Enforcement of rights and licenses…

What would happen if there was no formally accepted, recognized and legally enforceable way of buying and selling rights and licenses. Take publishing in Bengali. If a bestselling Bengali author is published in Kolkata, within 72 hours,a pirated edition is available in Dacca. No rights deal, no license, no royalty.

Previously In English publishing in fiction and trade non fiction, the US and “Britain and Commonwealth” would be the subject of separate rights deals .The trend worldwide is now for the major publishers to reserve rights worldwide in English electronic versions, film etc. Other languages trading happens but some of the big five have their own or related publishers especially in French German and Spanish. For example, Penguin and Random House have German ownership and Hachette is French and they have their related publishers in those languages.

Indian context…

In the field of textbooks, licensing of Indian reprints has slowed down to a trickle, primarily because of the re-export of cheaper reprints back to the prime markets in the US and other English speaking areas. Because of the rampant photocopying that goes on in India, this does not adversely affect students. There is piracy on a large scale. Even if the laws are good enough, copyright in books in India is not legally enforceable.

The publishing segment that seems to be doing well in India is that of the major Indian languages. Distribution and the terrible problems in collecting money has been holding down Indian language publishing for a long time. In Marathi, because of a booksellers consortium agreement and timely payments, there has been very strong growth. Most other cases are seeing strong growth because of E Commerce. Amazon for example is seeing over 100% growth in several languages. This is a very good trend and long may they grow! As to rights trading between Indian language publishers, it is I think still in nascent form. It is dependent on confidence developed between publishers. If contracts, and a license is but a contract, become easier to enforce, the potential will be huge.

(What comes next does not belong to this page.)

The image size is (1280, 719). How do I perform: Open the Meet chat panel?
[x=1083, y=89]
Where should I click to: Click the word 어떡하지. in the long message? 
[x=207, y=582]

On the issue of translation it is a pity that in a country with so many languages, so little attention is paid to the training of translators. Every Indian language, should have special departments for “translation development and training” in at least one major University in their area with support and adequate funding.

On literary agents…

On the role of Literary Agents, It is their objective to maximize the earnings of the authors and as a result themselves as they take a commission. I look forward to the day that a good rights market is developed among Indian players. The only requisite is that contracts become enforceable . Hopefully not too much to ask!

Manas Saikia began his career in publishing at Oxford University Press (OUP). He has also worked with Springer and Narosa Publishing House before moving to British Council. In 1991, he in partnership with Vinod Vashistha, created Foundation Books, which was later taken over by Cambridge University Press (CUP) and renamed Cambridge University Press India Pvt. Ltd. Manas was awarded an Honorary M.A. by The University of Cambridge.

He is currently Vice President of FBPAI. After retirement from CUP, Manas Saikia created two new companies – Speaking Tiger LLP and Feel Books Pvt. Ltd. Presently, he is Managing Director of Feel Books Pvt. Ltd.